What you need to do -
1) Answer these questions from the passage on Milton Friedman's early life:
(a) Which high school did Friedman attend?
(b) What career did Friedman first intend to pursue while studying mathematics at Rutgers?
(c) At which university did Friedman complete his Ph.D., and in what year?
2) Continue the passage on Milton Friedman's early life and education from its last sentence.

Milton Friedman was born in 1912 to Jewish immigrant parents in Brooklyn, New York City. His family later moved to Rahway, New Jersey, where he attended Rahway High School. He earned a scholarship to Rutgers University, initially studying mathematics with the intent of becoming an actuary. At Rutgers, his intellectual path was decisively altered by economists Arthur F. Burns and Homer Jones, who steered him toward economics. He graduated in 1932 and, with Jones's recommendation, received a scholarship to pursue a master's degree at the University of Chicago. There, he studied under future Nobel laureates like Frank Knight and Jacob Viner, and met his future wife and collaborator, economist Rose Director. He completed his Ph.D. in 1946 at Columbia University, where his committee included the renowned statistician and economist Harold Hotelling and his dissertation advisor, Simon Kuznets.

Data extract -

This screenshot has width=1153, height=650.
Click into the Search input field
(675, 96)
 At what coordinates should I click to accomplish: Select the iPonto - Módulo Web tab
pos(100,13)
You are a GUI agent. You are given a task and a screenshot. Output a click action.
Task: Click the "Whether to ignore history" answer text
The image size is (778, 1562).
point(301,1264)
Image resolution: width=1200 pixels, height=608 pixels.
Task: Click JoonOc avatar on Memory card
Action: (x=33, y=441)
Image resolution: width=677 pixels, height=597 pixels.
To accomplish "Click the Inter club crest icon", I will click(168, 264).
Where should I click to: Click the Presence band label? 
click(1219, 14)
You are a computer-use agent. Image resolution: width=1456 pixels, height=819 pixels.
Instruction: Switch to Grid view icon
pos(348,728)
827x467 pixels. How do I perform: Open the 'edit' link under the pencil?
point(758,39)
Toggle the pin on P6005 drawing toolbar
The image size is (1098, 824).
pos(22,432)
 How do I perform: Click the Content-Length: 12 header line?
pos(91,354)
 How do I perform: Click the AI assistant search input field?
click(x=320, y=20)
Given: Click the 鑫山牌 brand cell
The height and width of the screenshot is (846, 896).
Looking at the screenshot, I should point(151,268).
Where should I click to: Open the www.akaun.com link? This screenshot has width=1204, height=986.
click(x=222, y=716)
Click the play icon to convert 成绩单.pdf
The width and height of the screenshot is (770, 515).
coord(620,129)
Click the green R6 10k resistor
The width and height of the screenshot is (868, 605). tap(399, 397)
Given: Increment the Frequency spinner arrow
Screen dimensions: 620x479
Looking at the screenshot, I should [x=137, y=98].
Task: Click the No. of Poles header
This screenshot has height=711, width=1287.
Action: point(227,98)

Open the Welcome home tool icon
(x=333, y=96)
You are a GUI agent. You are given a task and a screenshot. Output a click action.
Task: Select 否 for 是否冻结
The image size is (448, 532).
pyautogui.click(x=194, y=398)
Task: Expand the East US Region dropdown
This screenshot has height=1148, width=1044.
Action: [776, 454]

Answers to the problems -
1)
(a) Rahway High School
(b) Becoming an actuary
(c) Columbia University, in 1946

2)
Friedman spent the majority of his academic career, from 1946 to 1976, as a professor at the University of Chicago, where he became the intellectual leader of the Chicago school of economics. His early work included seminal contributions to utility theory and statistics, notably the development of the Friedman test. His most influential economic research began in the 1950s. His landmark book, A Theory of the Consumption Function (1957), challenged Keynesian views by introducing the permanent income hypothesis. In collaboration with Anna Schwartz, he produced the monumental A Monetary History of the United States, 1867–1960 (1963), which argued that the Great Depression was caused by monetary contraction by the Federal Reserve, reviving the doctrine of monetarism. He also formulated the concept of the natural rate of unemployment.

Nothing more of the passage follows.